Graniteville residents call on decision makers to protect their right to a healthy community
Graniteville, VT - On Wednesday, August 22, Graniteville residents were joined by State Senator Anthony Pollina and Naturopathic Physician Dr. Gabriel Archdeacon, at a press conference calling attention to the severe health, environmental and social impacts that would result from the proposed North East Materials Group hot mix asphalt plant and urged the Act 250 Commission to deny the company a permit.
“The EPA states that exposure to asphalt fumes may cause cancer, central nervous system problems, liver and respiratory damage,” stated Kalyn Rosenberg of Toxics Action Center, “Everyone has a right to breathe clean air, drink clean water, and live in a healthy community. This proposed asphalt plant would threaten these rights for the residents of Graniteville.”
Earlier this year, members of the Graniteville community discovered that a new polluting industry was coming to town and feared that their health could be on the line. North East Materials Group, an out-of-state company, has proposed transporting an aged hot-mix asphalt plant up from South Carolina and reassembling it in the heart of Upper Graniteville. This facility, in addition to several existing rock crushers, would be located less than half of a mile away from homes. Members of the Graniteville community grew further concerned when they learned that this plant would be permitted to pollute the neighborhood with tons of noxious air pollutants, such as hydrogen sulfide, benzene and formaldehyde, and bring an additional 164 one-way trucks into the community daily.
Lori and Marc Bernier, residents of Graniteville for over 40 years, have been organizing to prevent the construction of the proposed asphalt plant. “With the additional traffic that is proposed for the asphalt plant, all hope to retain a quality of life here, in our small rural town, will be diminished. Is it right for our taxpaying residents here in Graniteville to be asked to trade in their human existence as they've known it as a trade off for an industry to profit? The residents of Graniteville say ‘no’”, stated Lori Bernier.
The Berniers and many other residents formed the group, Neighbors for Healthy Communities, and enlisted the help of attorney Christopher Ahlers of the Environmental and Natural Resources Law Clinic at Vermont Law School to provide legal representation throughout the process. Many in the group are especially vulnerable to asphalt plant pollution because they already suffer serious health conditions such as chronic obstructive pulmonary disease. The group has been working to encourage decision makers on all levels to protect their quality of life by denying any local and state permits for the asphalt plant.
“Even with regulation, a plant like this will release hazardous chemicals into the environment.

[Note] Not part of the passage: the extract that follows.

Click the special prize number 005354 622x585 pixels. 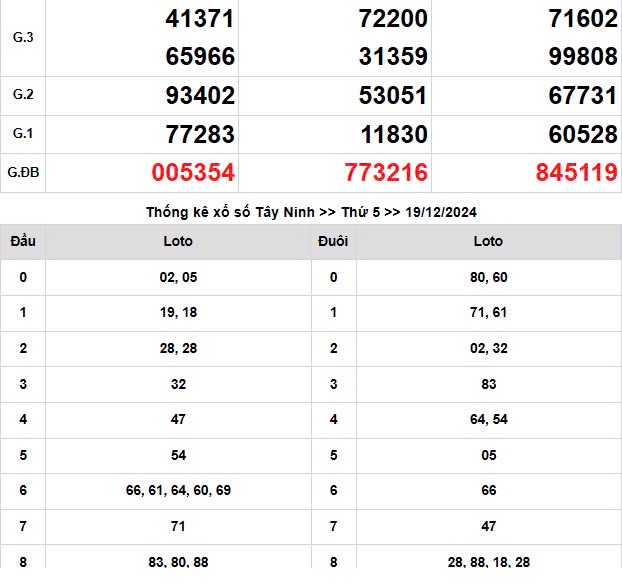click(193, 173)
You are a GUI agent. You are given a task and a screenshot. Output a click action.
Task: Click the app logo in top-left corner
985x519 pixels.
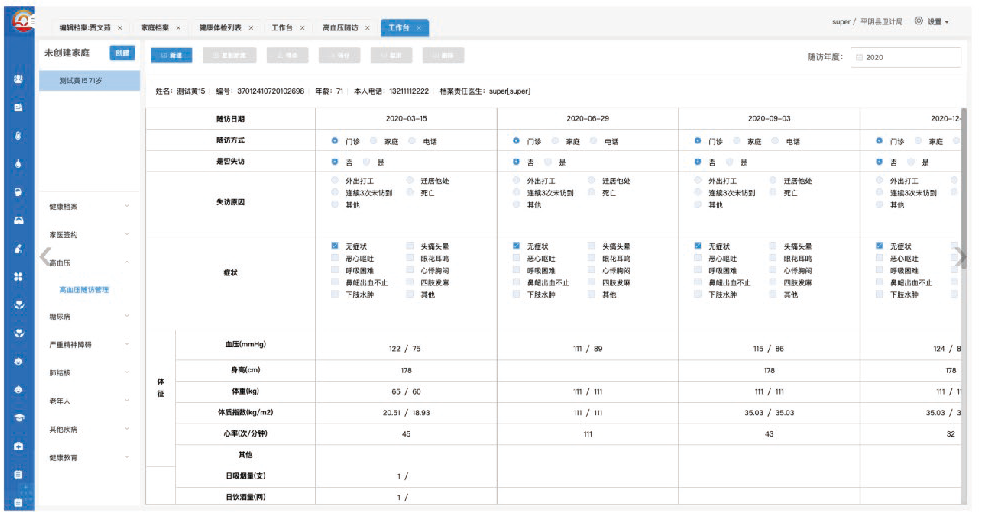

Many of these chemicals are proven to cause disease and illness in humans,” stated Dr. Gabriel Archdeacon, “What is allowed into the environment and was once considered safe, is leading to a wide variety of health problems in our communities.”
Throughout the process, community members have questioned whether decision makers from the local to the state level have done enough to protect residents. Residents state that this project went through the town permitting process nearly unnoticed and through the state permitting process quite rapidly. Community members are confident in the strength of their arguments but are concerned about the fairness of the process and are now calling on decision makers to scrutinize the project for potential health impacts and the effects of the immense truck traffic.

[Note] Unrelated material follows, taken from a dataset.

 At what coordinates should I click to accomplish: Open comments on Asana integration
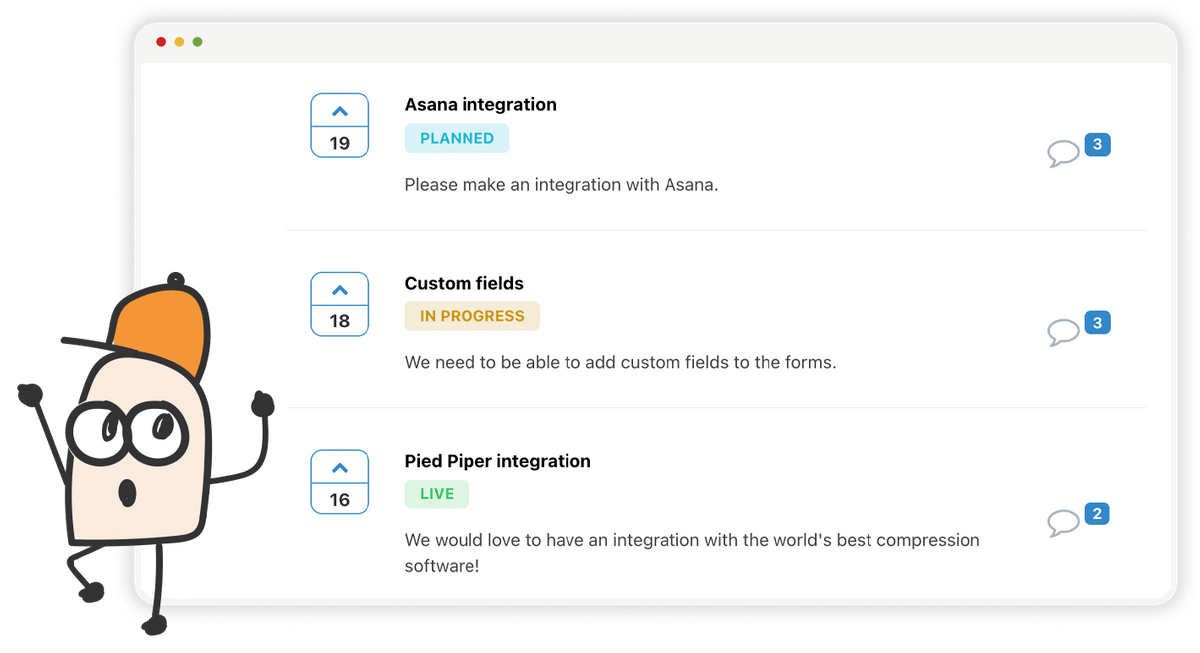1063,154
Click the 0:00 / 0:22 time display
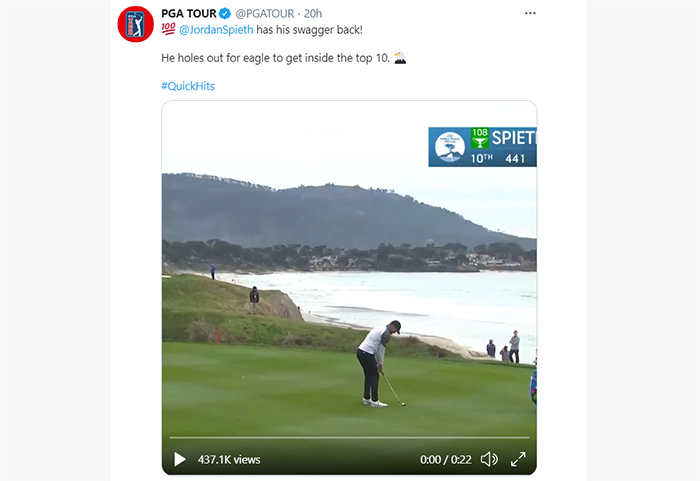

“We want every question answered and every effort made to protect the health of this community,” said State Senator Anthony Pollina.
While the group has been actively involved in the various state permitting processes, including Act 250, for nearly 5 months, the group feels like they have been rushed through the process unfairly. At the press conference on Wednesday, the community group called on the town, the state, and the District Commission to recognize that this is a decision that will not only impact the immediate health, safety and quality of life for residents now, but will also have a profound effect on the future of Graniteville.
“We urge the District 5 Commission to deny the permit for the asphalt plant. It is our point of view that the correct and most beneficial action in preserving the health and quality of life for myself, family and neighbors in our community is to not allow this asphalt plant to be located so close to our homes, playgrounds, schools and daycares,” stated Lori Bernier.